EXERCISE REQUIREMENTS:
**1)** In the gold price report, write out the passage from "3 hour ago 2" to "assets like crypto.".
**2)** Answer these questions on the gold price report:
(a) By what percentage did spot gold decline on Thursday?
(b) Near what price per ounce did gold last trade?
(c) According to the key takeaways, what expectations do rising oil prices reinforce?
─── TEXT TO READ ───
Gold Price Tumbles Below $4,000 as Record ETF Outflows and Oil Surge Weigh

3 hour ago 2 sources neutral

Key takeaways:

  • Record gold ETF outflows and Bitcoin’s corresponding decline signal a broad flight from non-yielding assets.
  • Rising oil prices reinforce hawkish Fed expectations, pressuring gold and risk assets like crypto.
  • Central bank gold buying could reverse the selloff, challenging Bitcoin's store-of-value narrative.

Spot gold collapsed below the psychologically critical $4,000 per ounce level on Thursday, marking a sharp 1.9% decline as a perfect storm of record-breaking ETF outflows, resilient US consumer spending, and surging oil prices crushed demand for the non-yielding asset. The precious metal last traded near $3,981, extending its slide from January’s historic peak to about 28%, according to market data.
─── RECORDED INFORMATION ───
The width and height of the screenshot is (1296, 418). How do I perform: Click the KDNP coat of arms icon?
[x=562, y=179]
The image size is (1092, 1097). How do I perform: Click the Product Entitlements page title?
───
TASK-BY-TASK OUTPUTS:
**1)**
3 hour ago 2 sources neutral

Key takeaways:

  • Record gold ETF outflows and Bitcoin’s corresponding decline signal a broad flight from non-yielding assets.
  • Rising oil prices reinforce hawkish Fed expectations, pressuring gold and risk assets like crypto.

**2)**
(a) 1.9%
(b) Near $3,981
(c) Hawkish Fed expectations